Entre los predecesores de Zorrilla,
Antonio de Zamora tuvo gran éxito con una serie de comedias de magia, como ya
señalamos, donde la tramoya era más importante que el mismo texto. Sin embargo,
cuando Zorrilla compone el Tenorio, aquel género estaba en decadencia absoluta.

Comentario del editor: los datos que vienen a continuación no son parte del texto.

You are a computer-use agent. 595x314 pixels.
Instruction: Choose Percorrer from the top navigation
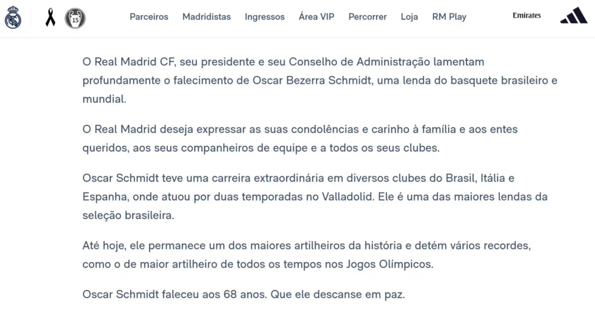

La comedia de magia, con predominio
absoluto de la escenografía, al gusto cortesano en tiempo de Felipe IV, en el reinado
de Felipe V, es uno de los más atractivos para el pueblo de Madrid y otras
grandes ciudades y que se mantenía todavía con éxito en el reinado de Fernando
VII.
Hartzenbusch escribirá dos de las
últimas comedias de magia, La redoma encantada (1839), donde se llama al héroe
el "Don Juan Tenorio de nuestros tiempos" y donde los espectadores
son testigos de la presencia de dos estatuas que "vienen a cenar", y
Los polvos de la madre Celestina (1840), que llegará al siglo XX como
espectáculo infantil.
Torrente Ballester afirmará que El Tenorio es de las obras modernas, la
más alabada y denostada, pero la única verdaderamente popular, y que ha sido
representada hasta las últimas décadas la noche de difuntos. Con esas representaciones
teatrales, tan arraigada como el culto a los muertos, el público disfrutaba con
el sepulcro de doña Inés donde las flores se transforman en una apariencia, en
la que se ve en medio de resplandores, la sombra de DOÑA INÉS:
SOMBRA. Yo soy doña Inés, don Juan,
que
te oyó en su sepultura.
JUAN. ¿Conque vives?
SOMBRA. Para tí;
mas tengo mi purgatorio
en ese mármol mortuorio
que
labraron para mí.
Yo a Dios mi
alma ofrecí
en precio de
tu alma impura,
y Dios, al
ver la ternura
con que te
amaba mi afán,
me dijo:
"Espera a don Juan
en tu misma
sepultura.
Y pues
quieres ser tan fiel
a un amor de
Satanás,
con don Juan
te salvarás,
o te perderás
con él.
(Zorrilla,
Don Juan Tenorio, vv. 2992-3007)
Esta unión de destinos es fruto de un amor verdadero que
implica un estar ontológicamente con el otro, fiel al destino de éste, sea el
que sea, como señaló Ortega.
Dante, en La Divina
comedia (Infierno, Canto V), encuentra a una pareja de amantes en el
círculo del Infierno, destinado a pecadores carnales, Paolo y Francesca,
asesinados por el esposo de ésta, Giovanni di Malatesta, señor de Rímini, una
vez que descubre sus amores ilícitos. Sus almas, unidas para siempre, sufrirán
el mismo tormento. (Peña, Aniano, ibídem, pág. 188, n, 3007).